Segment Open

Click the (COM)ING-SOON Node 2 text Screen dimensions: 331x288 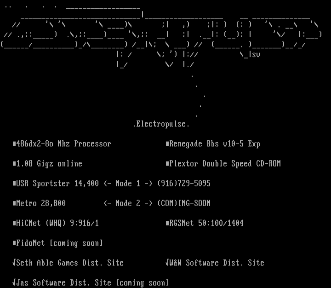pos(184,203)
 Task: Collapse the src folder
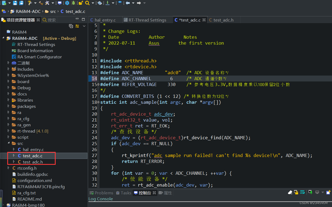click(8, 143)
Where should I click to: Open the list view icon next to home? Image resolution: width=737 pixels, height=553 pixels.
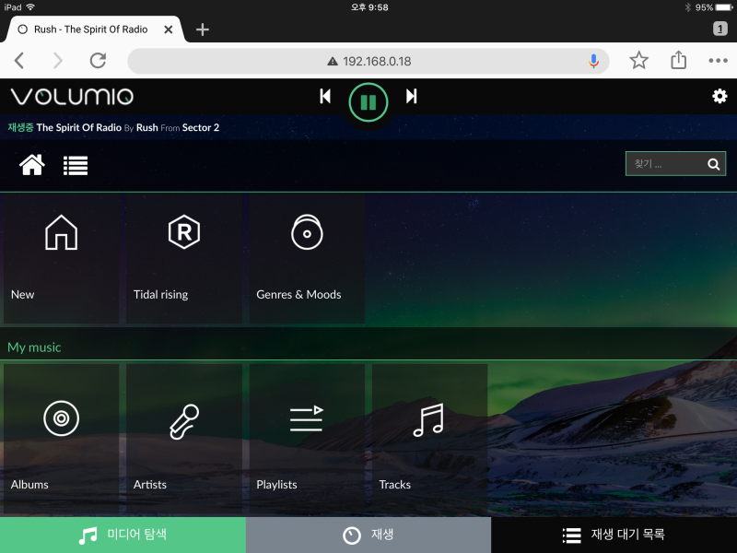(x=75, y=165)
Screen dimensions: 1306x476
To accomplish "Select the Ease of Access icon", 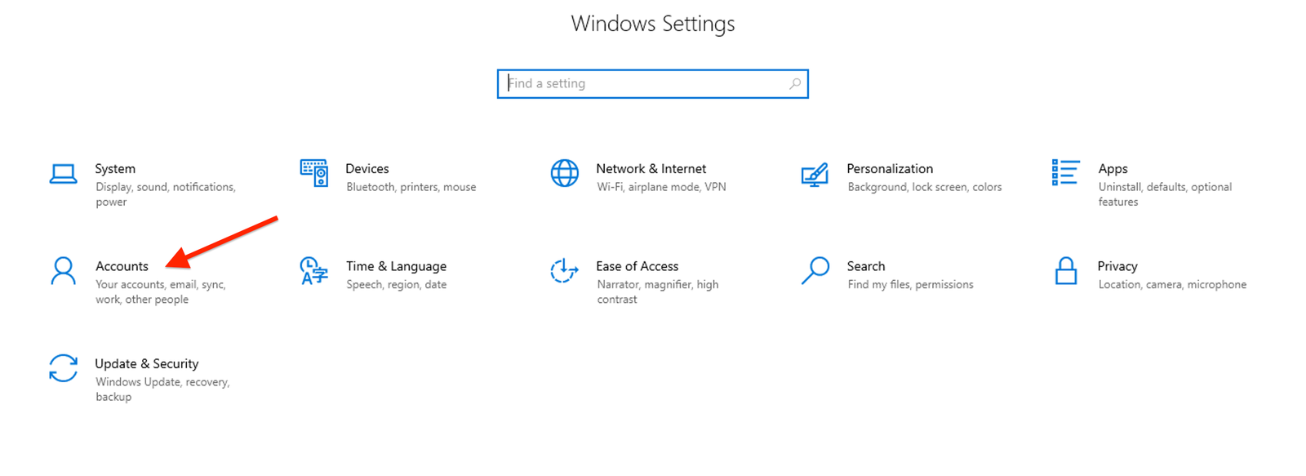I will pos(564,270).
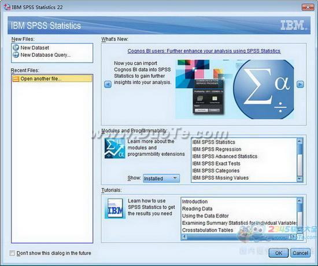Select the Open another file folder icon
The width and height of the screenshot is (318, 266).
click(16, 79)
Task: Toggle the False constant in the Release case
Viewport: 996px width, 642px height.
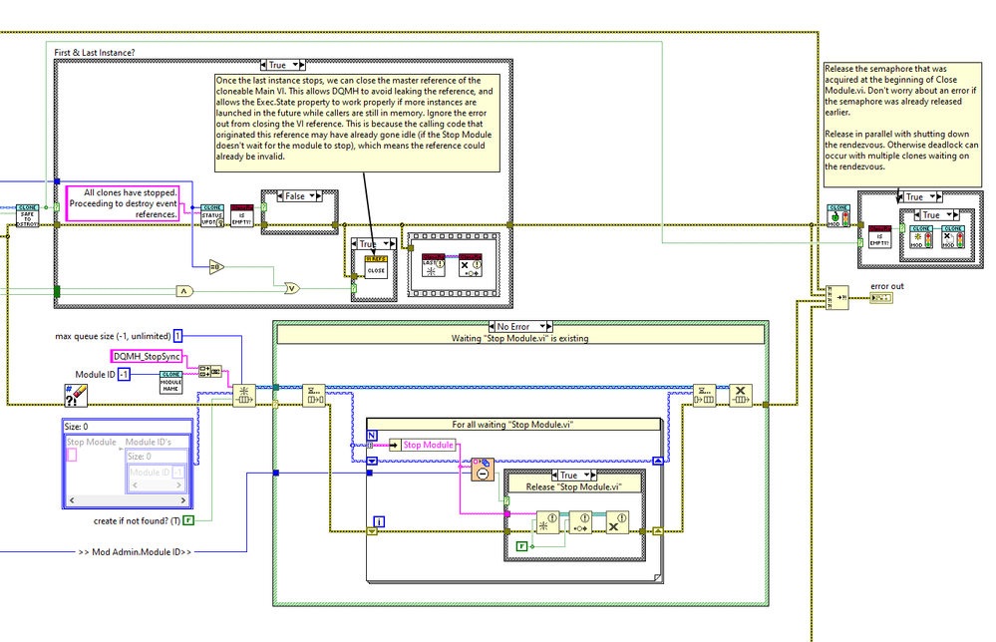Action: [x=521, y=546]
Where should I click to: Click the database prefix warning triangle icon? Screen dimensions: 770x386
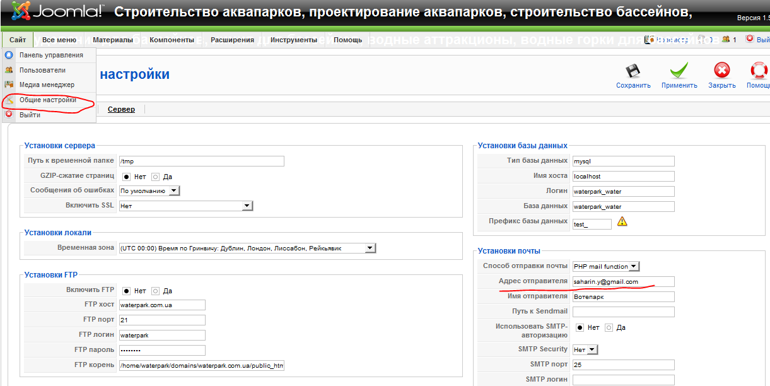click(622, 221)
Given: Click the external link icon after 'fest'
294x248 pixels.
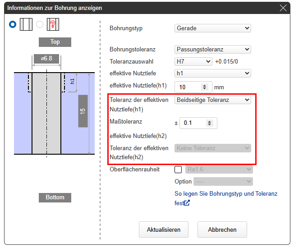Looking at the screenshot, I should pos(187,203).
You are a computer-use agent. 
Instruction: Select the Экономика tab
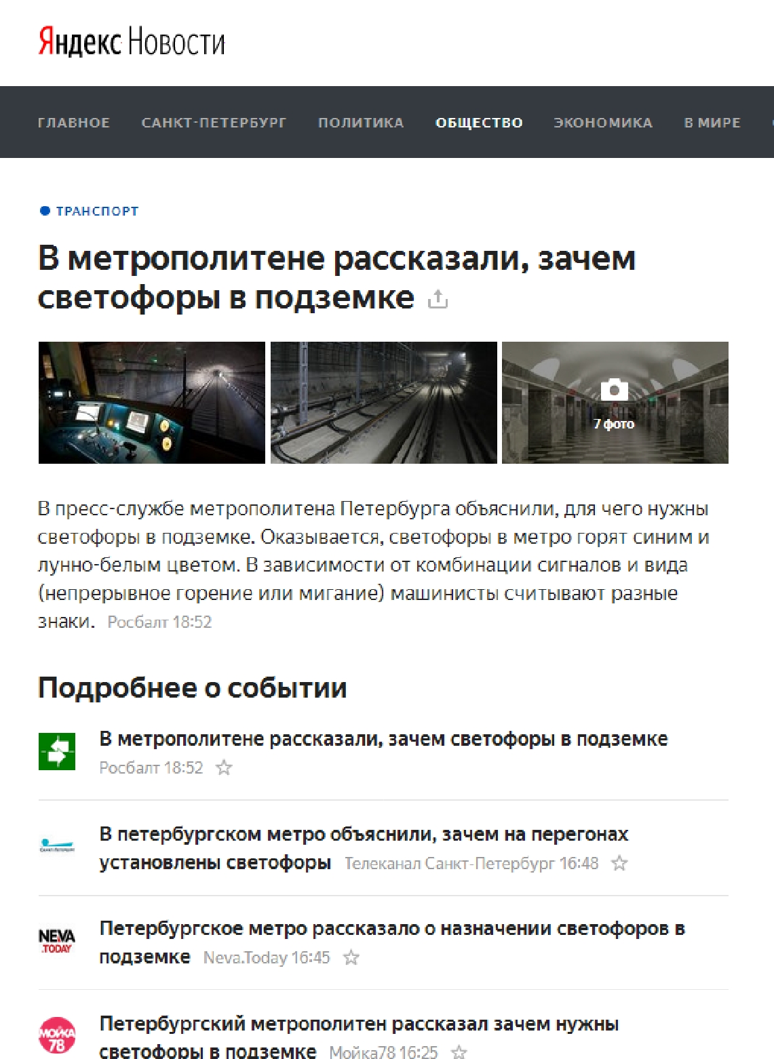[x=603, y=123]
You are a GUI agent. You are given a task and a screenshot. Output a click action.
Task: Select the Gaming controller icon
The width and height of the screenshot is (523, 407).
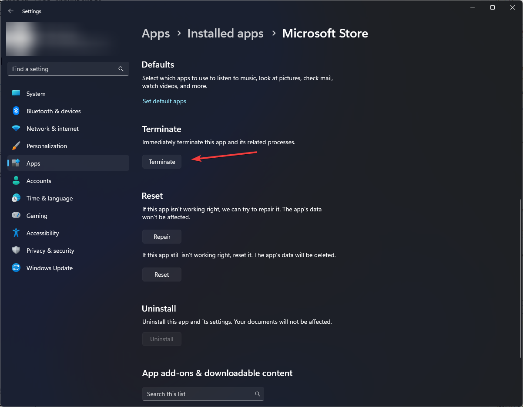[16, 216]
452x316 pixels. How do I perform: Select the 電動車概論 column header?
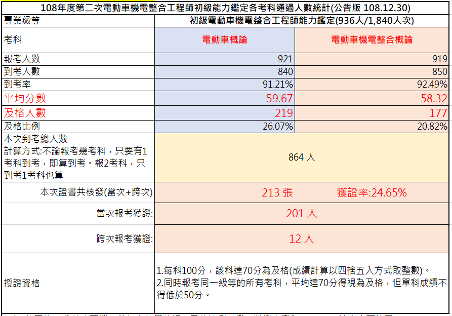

Segment Closed

__Activity__
Only one part of the material above is wanted: the lines from the one with "Viewport: 996px width, 642px height." up to and including the one with "You are a GUI". Please copy them exactly, pictures left out.

__Completed task__
Viewport: 996px width, 642px height.
Action: [x=521, y=546]
Where should I click to: Click the database prefix warning triangle icon? Screen dimensions: 770x386
click(622, 221)
Given: Click the external link icon after 'fest'
294x248 pixels.
Looking at the screenshot, I should pos(187,203).
You are a computer-use agent. 
Instruction: Select the Экономика tab
[x=603, y=123]
You are a GUI agent. You are given a task and a screenshot. Output a click action.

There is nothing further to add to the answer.